Instructions for the task -
Please retype the records below exactly, from the first line through the line containing "Task: Click the Property", and leave out any pictures.

BEGIN Extracted records

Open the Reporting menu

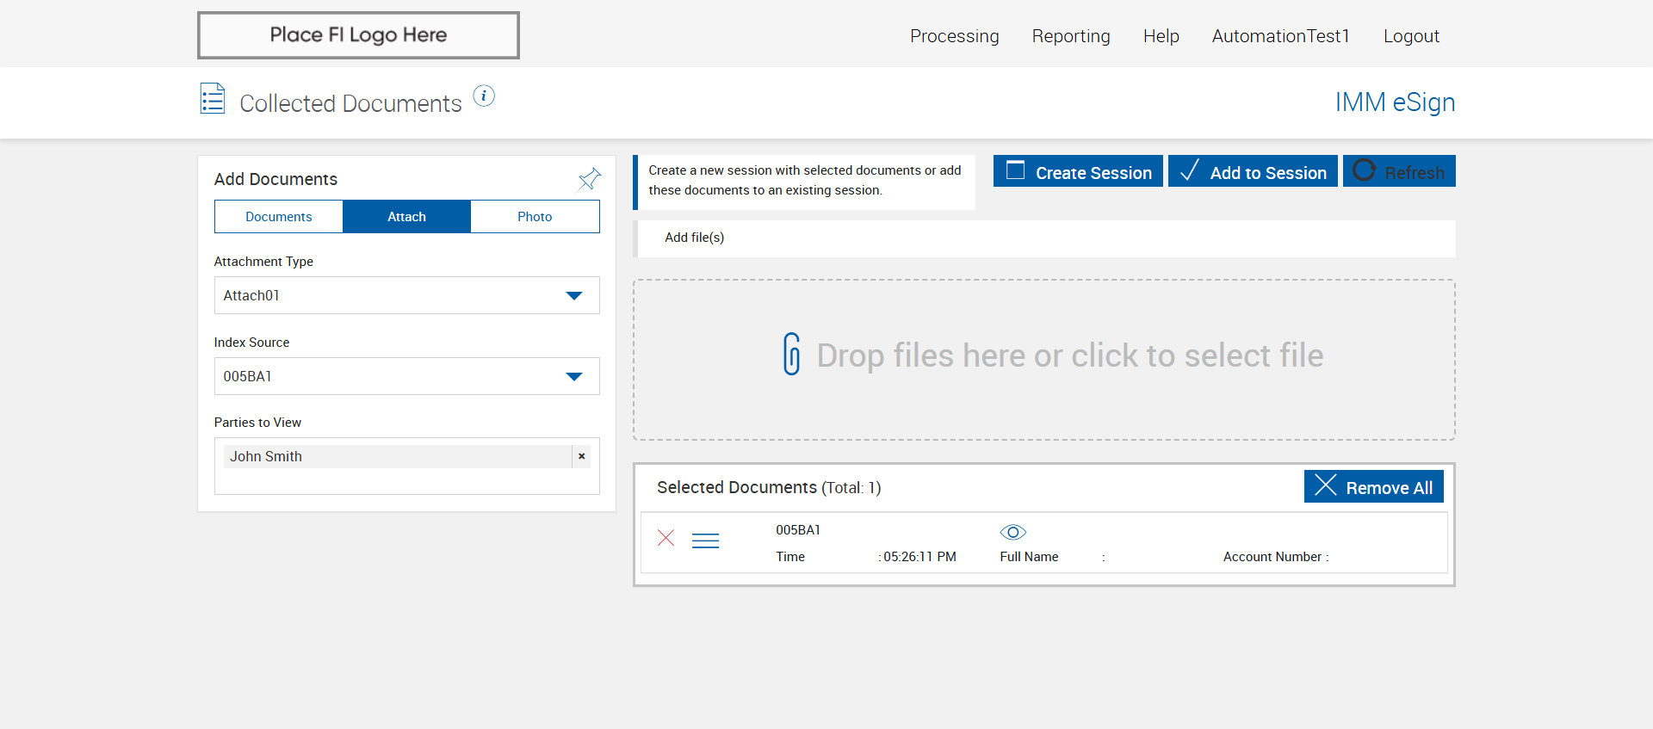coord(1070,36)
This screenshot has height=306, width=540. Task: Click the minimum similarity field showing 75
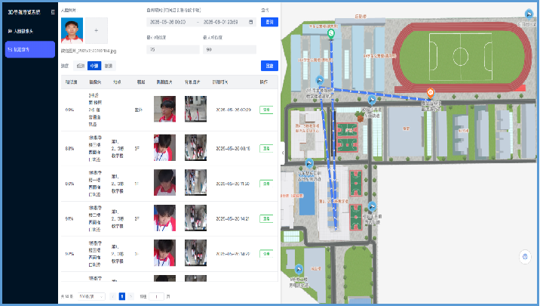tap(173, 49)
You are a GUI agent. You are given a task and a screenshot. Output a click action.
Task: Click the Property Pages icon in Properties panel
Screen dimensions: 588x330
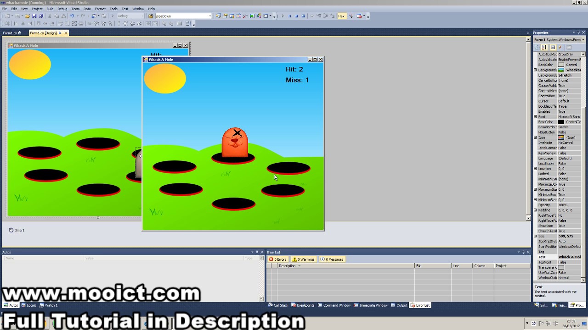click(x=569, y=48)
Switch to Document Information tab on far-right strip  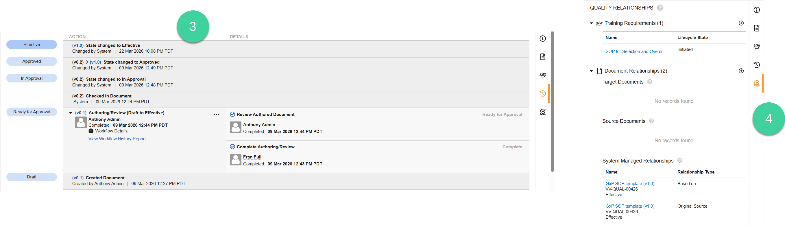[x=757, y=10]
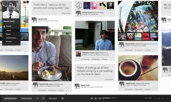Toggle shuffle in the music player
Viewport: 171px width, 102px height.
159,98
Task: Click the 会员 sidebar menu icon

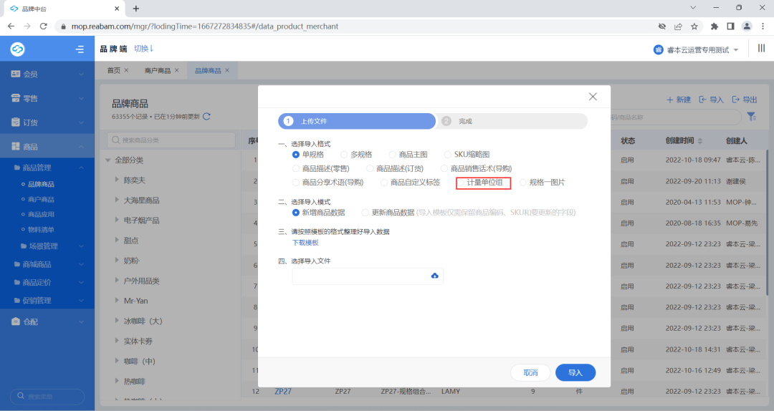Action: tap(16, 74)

END Extracted records

Problem solution -
Open the Reporting menu

coord(1070,36)
This screenshot has height=306, width=540. Task: Click the minimum similarity field showing 75
tap(173, 49)
You are a GUI agent. You are given a task and a screenshot. Output a click action.
Task: Click the Property Pages icon in Properties panel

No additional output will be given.